Die Lichtkinesiologie (nach Renzo Celani, Dr. Shabir Pandor und Nicole Pechmann) ist eine eigenständige therapeutische Methode mit dem Ziel, die natürlichen Selbstregulationsmechanismen des Körpers über das Biophotonenfeld (Lichtkörper) elegant und schnell zu beeinflussen. Sie basiert auf der Erkenntnis verschiedener Forschungen, dass Zellen ausgehend von der DNA miteinander über Licht (Biophotonen) kommunizieren und dass der Ordnungszustand dieser Lichtquanten von hoher Bedeutung ist. Demnach soll ein geordnetes, kohärentes Biophotonenfeld maßgeblich sein für den korrekten Ablauf übergeordneter regulatorischer Mechanismen im Körper.

Vereinfacht ausgedrückt soll mit der Behandlungstechnik ein regulatorischer Impuls gesetzt werden, die Fähigkeiten des Organismus zur Regeneration und Reparatur zu fördern.

Wissenschaftlicher Hintergrund

Gesunde Zellen senden geordnetes, kohärentes Licht aus. Gestresste oder erkrankte Zellen hingegen geben chaotisches, inkohärentes Licht ab. Diese Beobachtungen gehen unter anderem auf verschiedene Forschungen zurück, die sich mit endogenen Biophotonen-Emissionen und deren Funktionsprinzip beschäftigen. Prof. Fritz-Albert Popp zählt zu den bekannten Vertretern. Andere Forschungsbereiche wie die Optogenetik nutzen die lichtspezifischen Eigenschaften der Zelle bzw. der DNA, um Zellfunktionen durch externe Lichtquellen (z.B. Laser, LED) in Kombination mit genetisch eingebrachten, lichtempfindlichen Proteinen, aktiv zu steuern.

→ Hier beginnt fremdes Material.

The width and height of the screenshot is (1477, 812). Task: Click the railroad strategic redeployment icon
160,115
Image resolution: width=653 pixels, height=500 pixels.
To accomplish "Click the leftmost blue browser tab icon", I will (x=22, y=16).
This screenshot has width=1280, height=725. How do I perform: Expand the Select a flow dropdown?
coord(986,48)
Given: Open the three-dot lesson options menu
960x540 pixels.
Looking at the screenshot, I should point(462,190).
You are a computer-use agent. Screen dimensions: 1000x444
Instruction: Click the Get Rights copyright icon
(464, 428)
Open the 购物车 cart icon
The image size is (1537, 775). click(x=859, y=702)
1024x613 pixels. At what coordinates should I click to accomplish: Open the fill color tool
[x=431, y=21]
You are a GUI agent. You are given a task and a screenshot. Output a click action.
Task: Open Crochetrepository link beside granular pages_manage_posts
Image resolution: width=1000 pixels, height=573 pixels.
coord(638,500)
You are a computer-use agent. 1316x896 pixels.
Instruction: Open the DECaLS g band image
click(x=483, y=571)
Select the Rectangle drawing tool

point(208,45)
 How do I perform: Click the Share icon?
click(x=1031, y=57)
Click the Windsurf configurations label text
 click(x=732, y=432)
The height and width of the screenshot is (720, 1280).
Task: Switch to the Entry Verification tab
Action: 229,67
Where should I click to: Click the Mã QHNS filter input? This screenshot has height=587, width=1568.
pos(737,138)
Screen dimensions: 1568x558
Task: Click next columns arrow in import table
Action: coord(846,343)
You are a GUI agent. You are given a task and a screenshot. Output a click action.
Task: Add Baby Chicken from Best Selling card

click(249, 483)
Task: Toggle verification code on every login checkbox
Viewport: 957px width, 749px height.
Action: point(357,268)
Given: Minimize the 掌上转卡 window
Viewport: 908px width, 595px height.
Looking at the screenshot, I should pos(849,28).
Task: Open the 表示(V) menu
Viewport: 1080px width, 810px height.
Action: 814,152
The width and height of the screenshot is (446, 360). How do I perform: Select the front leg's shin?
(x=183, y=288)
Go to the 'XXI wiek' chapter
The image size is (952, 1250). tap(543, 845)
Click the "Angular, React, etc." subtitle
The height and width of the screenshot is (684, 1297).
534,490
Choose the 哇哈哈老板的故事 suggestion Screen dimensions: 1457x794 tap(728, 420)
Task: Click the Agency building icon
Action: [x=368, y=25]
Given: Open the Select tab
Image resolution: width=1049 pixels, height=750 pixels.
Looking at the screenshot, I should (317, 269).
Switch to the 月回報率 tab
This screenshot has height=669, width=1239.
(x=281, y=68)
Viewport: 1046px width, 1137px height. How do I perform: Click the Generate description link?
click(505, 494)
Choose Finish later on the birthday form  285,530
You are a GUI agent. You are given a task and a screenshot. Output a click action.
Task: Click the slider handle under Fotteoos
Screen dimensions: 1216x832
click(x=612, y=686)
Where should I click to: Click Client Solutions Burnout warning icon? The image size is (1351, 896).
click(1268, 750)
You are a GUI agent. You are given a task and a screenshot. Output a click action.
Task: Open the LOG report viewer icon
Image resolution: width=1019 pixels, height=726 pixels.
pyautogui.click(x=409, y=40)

Stoffwechsel und Zellkommunikation finden nicht nur über biochemische Prozesse statt, sondern vor allem über elektromagnetische Frequenzen, die sich mit Lichtgeschwindigkeit im Körper ausbreiten. Eine zentrale Rolle spielen dabei die Elektronen der
Wasserstoffmoleküle. Im Wechselspiel zwischen energiereichen und energiearmen Zuständen erfolgt die messbare Freisetzung von Lichtemissionen, die als Biophotonen bezeichnet werden.

Kohärentes Licht ist die Voraussetzung für einen optimalen Informationsfluss und damit fürdie Selbstregulation des gesamten Organismus.

Das therapeutische Werkzeug: Die Biophotonen-Neuausrichtungsspiegel

Für die Behandlung stehen speziell gefertigte Spiegel (Biophoton Realignment Mirrors) zur Verfügung. Sie sind mit unterschiedlichen metallischen Oberflächen (z. B. Gold, Silber, Aluminium) und verschiedenen Linsenformen (konvex, konkav, flach) ausgestattet. Jeder Spiegel reflektiert Licht in einem bestimmten Wellenlängenbereich.

Alle Spiegel verfügen über einen Polarisationsfilter. Dieser filtert das vom Körper ausgestrahlte Licht und lässt nur den geordneten, kohärenten Anteil zurückspiegeln. Auf diese Weise erhält der Organismus eine „gesunde“ Lichtinformation von sich selbst zurück –
eine Art positive Rückkopplung mit Ordnung und Kohärenz.

Ablauf einer Behandlung

Mit Hilfe eines kinesiologischen Muskeltests (angelehnt an den Autonome Response Test nach Dr. Klinghardt) werden regulationseinschränkende Faktoren aufgedeckt. Mehr Infos dazu sind unter der Methode Angewandte Psycho-Neuro-Immunologie zu finden.

Zeigen sich im Testverfahren Störfaktoren und Blockaden, wird der passende Spiegel ausgetestet, welcher einen geordneten Zustand erzeugt, sprich die Blockade behebt. Das entsprechende Körperareal (z.B. Organ, Störfeld, symptomatische Stellen) wird sodann mit dem Spiegel behandelt.


Die Methode bringt in der Praxis häufig schnelle Erfolge bei diversen Problemen. Die Effekte beschränken sich nicht nur auf die körperliche Ebene, es zeigen sich auch Veränderungen im psychisch-seelischen Bereich.


Wichtige Rahmenbedingungen

Aus rechtlichen Gründen wird angemerkt, dass die Lichtkinesiologie keine schulmedizinische Diagnostik oder Behandlung ersetzt, diese jedoch sinnvoll ergänzen kann. Es handelt sich um eine unterstützende Methode im Sinne eines komplementärmedizinischen Ansatzes.